▶ _TRY IT_
Make an exact copy of the records below, leaving every image out.

--

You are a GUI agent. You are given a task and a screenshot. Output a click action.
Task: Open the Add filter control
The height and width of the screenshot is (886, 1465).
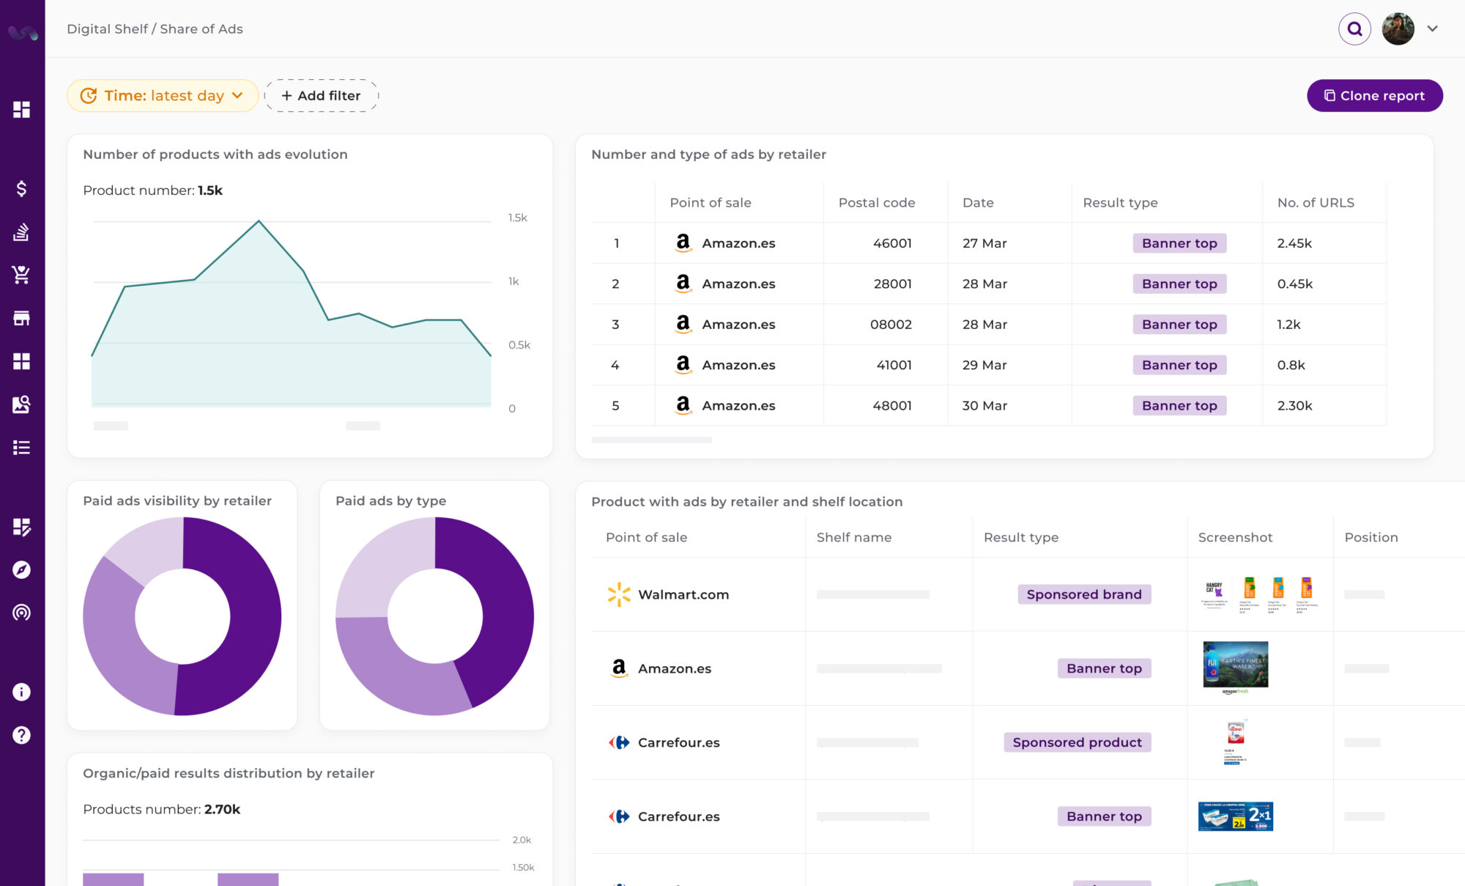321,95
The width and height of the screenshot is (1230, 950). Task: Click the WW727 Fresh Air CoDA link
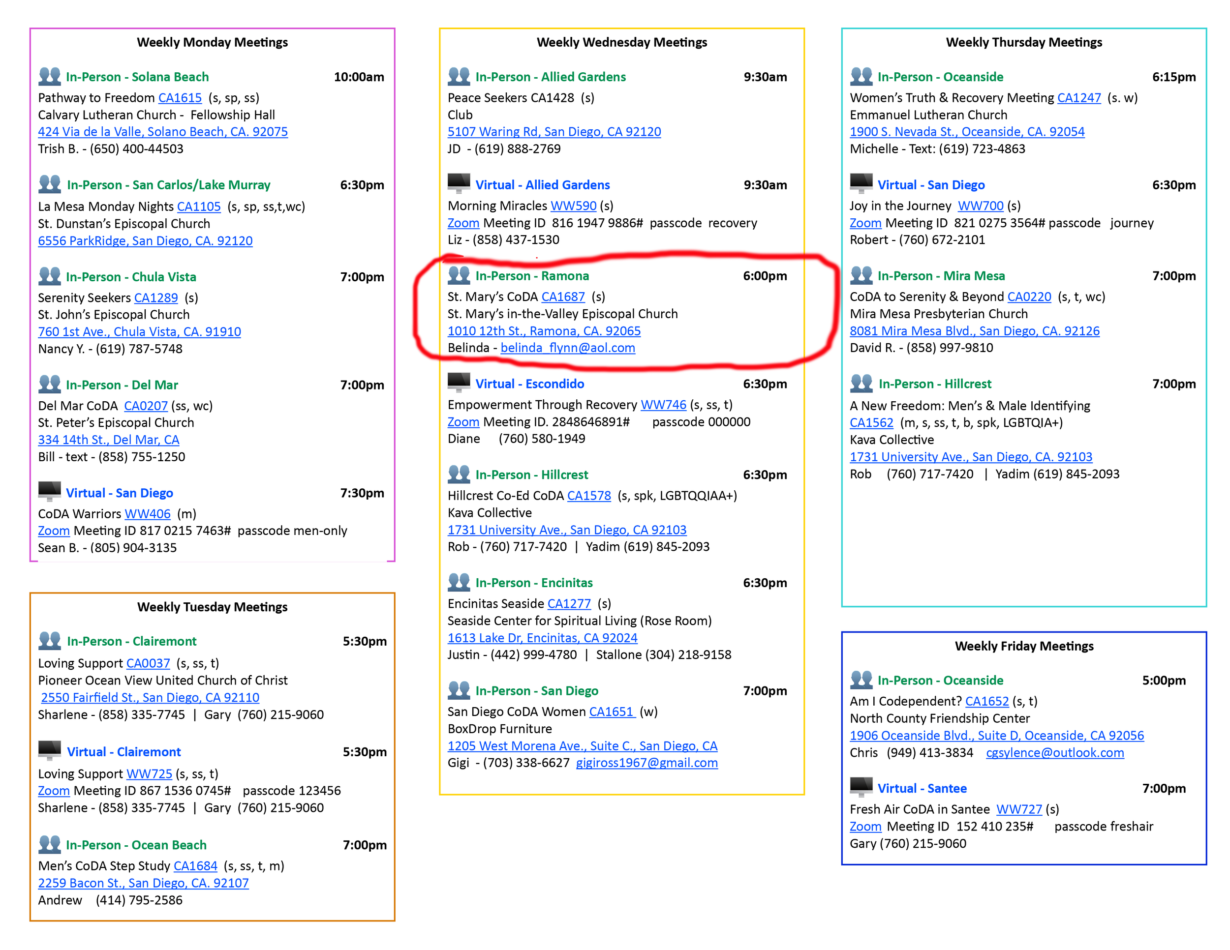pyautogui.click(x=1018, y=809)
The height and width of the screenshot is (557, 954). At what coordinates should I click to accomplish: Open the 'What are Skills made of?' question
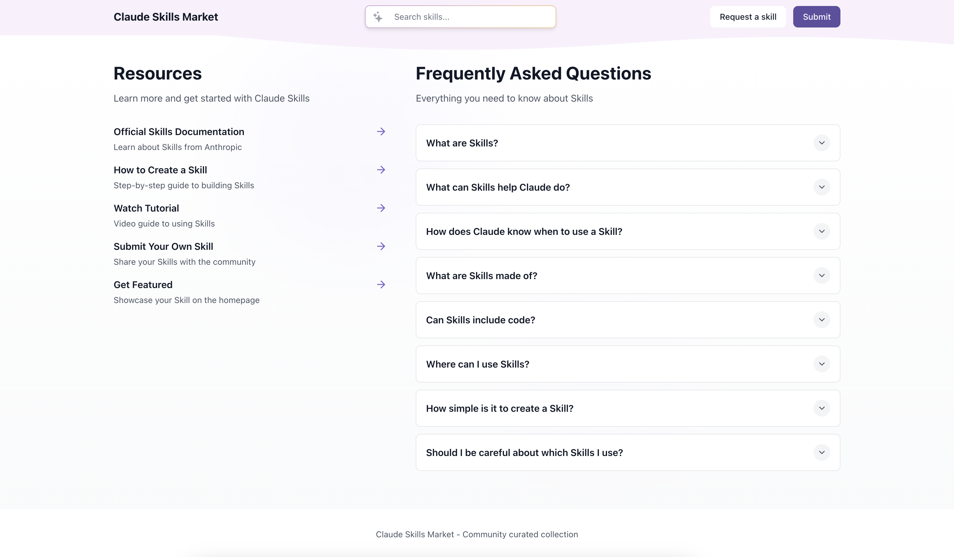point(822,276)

--

▶ _WRITTEN SOLUTION_
You are a GUI agent. You are given a task and a screenshot. Output a click action.
Task: Open the Add filter control
The height and width of the screenshot is (886, 1465).
321,95
The width and height of the screenshot is (1230, 950). Task: Click the WW727 Fresh Air CoDA link
pyautogui.click(x=1018, y=809)
The height and width of the screenshot is (557, 954). At what coordinates should I click to accomplish: Open the 'What are Skills made of?' question
point(822,276)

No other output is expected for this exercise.